Monday 5 August 2013

Awake at 4.24 and unable to sleep

I feel unsettled, a little sick, dizzy and shaky.
I think the last couple of days have taken its toll on my body and mind.
I have missed my time with Jesus and as I have been lying here I have really been thinking about his love.
I need to absorb more and see myself as Jesus See's me.
My mind is racing. And I just can't switch off.
I also think I'm a little dehydrated. Which doesn't help with my mind and thoughts.
I am listening to kirk franklins imagine me on loop. A powerful song and a great reminder of his love for me.
I feel out of the loop being away for 2 weeks.
I have missed fellowship.

The great thing about a holiday is you have time to think.
This I have lacked when being bogged under with daily routine.
All the baggage is left at your front door as you step out on your two week journey.
Obviously it takes a few days just to unwind and try and relax, but when I did it was bliss.
I am going to make a few changed now home.
And it's good to be home.
To sleep in my own bed. (Not that I'm sleeping)

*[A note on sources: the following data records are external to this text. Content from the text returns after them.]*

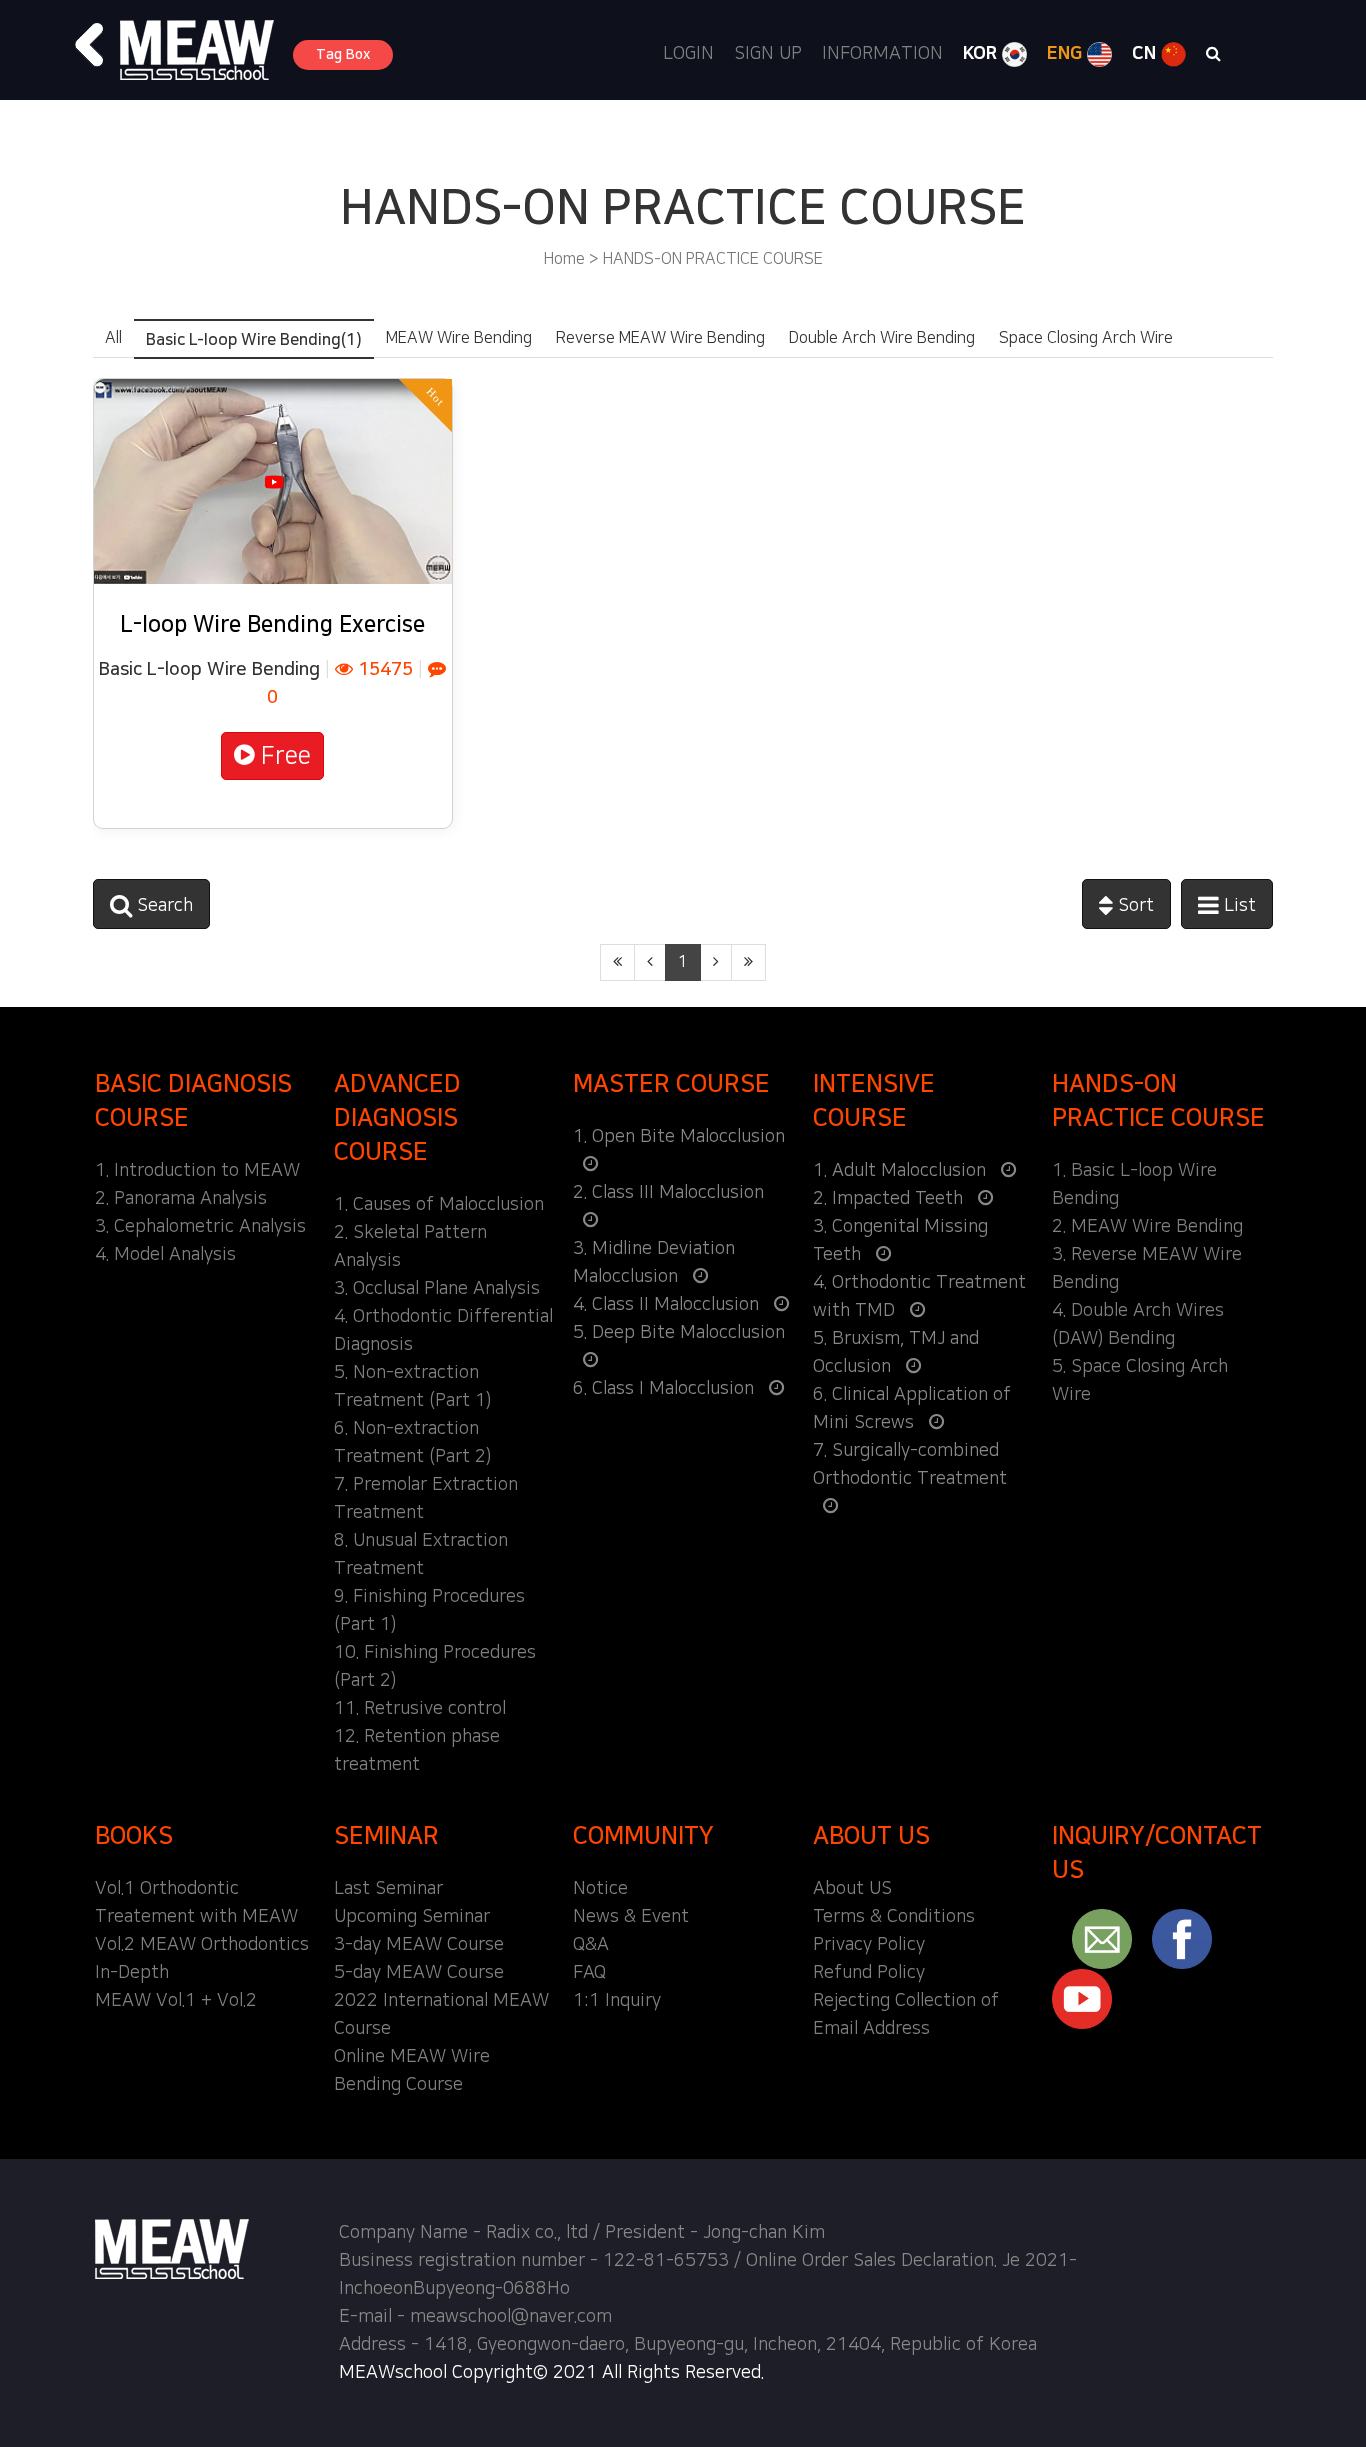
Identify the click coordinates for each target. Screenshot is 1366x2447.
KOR (982, 54)
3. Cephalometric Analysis (200, 1227)
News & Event (631, 1917)
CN (1146, 54)
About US (852, 1889)
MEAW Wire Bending (459, 338)
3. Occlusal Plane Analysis (437, 1289)
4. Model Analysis (165, 1255)
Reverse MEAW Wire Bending (660, 338)
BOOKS (134, 1836)
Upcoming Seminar (412, 1917)
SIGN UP (768, 54)
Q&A (591, 1945)
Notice (600, 1889)
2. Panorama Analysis (181, 1199)
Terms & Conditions (894, 1917)
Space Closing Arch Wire (1086, 338)
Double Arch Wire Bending (882, 338)
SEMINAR (386, 1836)
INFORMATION (882, 54)
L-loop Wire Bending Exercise (272, 624)
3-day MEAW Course (419, 1945)
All (113, 338)
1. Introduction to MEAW (197, 1171)
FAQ (589, 1973)
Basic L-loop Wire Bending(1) (254, 340)
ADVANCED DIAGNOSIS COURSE (397, 1118)
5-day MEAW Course (419, 1973)
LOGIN (688, 54)
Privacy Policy (869, 1945)
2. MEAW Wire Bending (1147, 1227)
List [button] (1237, 906)
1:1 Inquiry (617, 2001)
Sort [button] (1133, 906)
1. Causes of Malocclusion (439, 1205)
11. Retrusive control (420, 1709)
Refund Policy (869, 1973)
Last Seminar (388, 1889)
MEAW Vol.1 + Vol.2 (176, 2001)
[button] (90, 45)
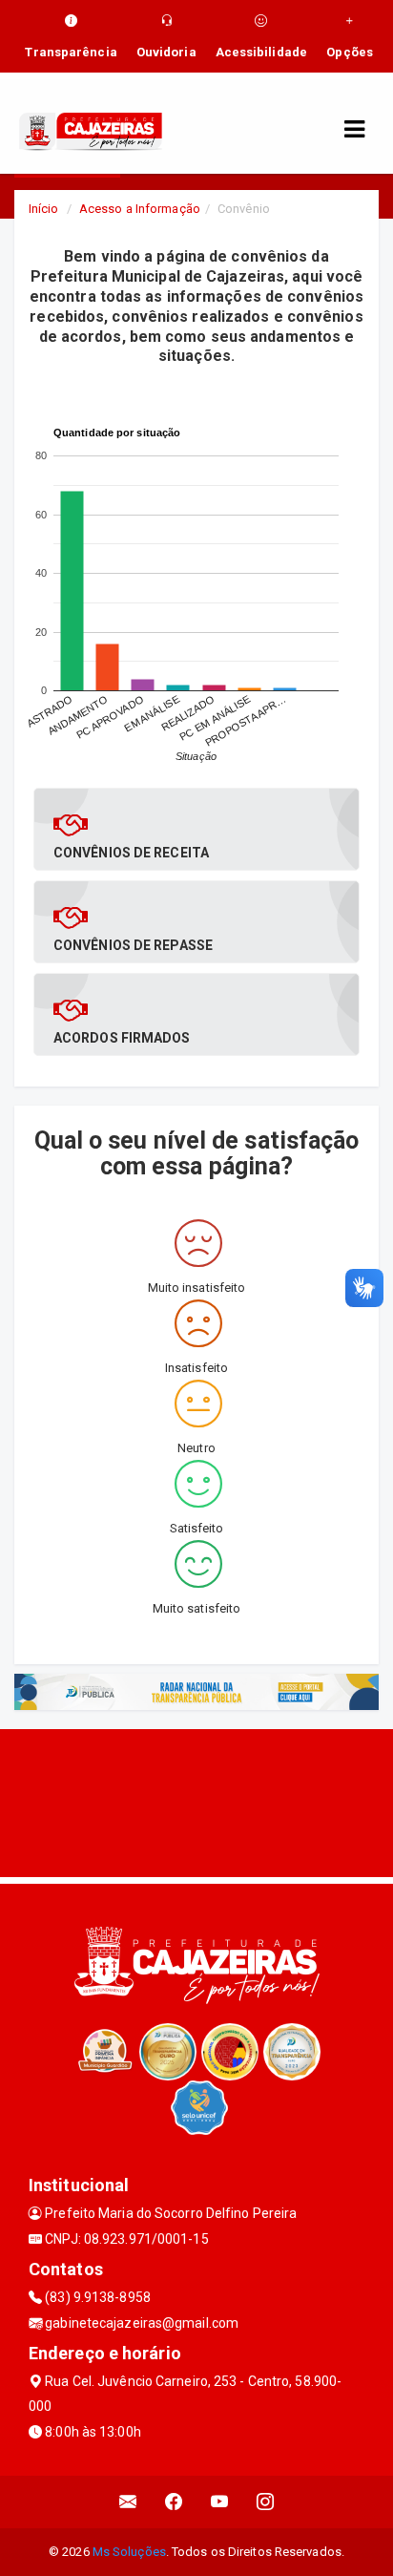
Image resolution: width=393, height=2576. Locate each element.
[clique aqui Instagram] (265, 2502)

First thing i am going to do is have a huge clear out.
De clutter
Spring (summer) clean
Breath some fresh air into our house.

Living with just a suitcase reminds me of how easy it is to live with little and how I just don't need 'stuff'

Second I'm going to learn Italian as I am going to Rome in January for my birthday.

And then after that. Who knows but I really enjoyed reading some books again whilst I was away.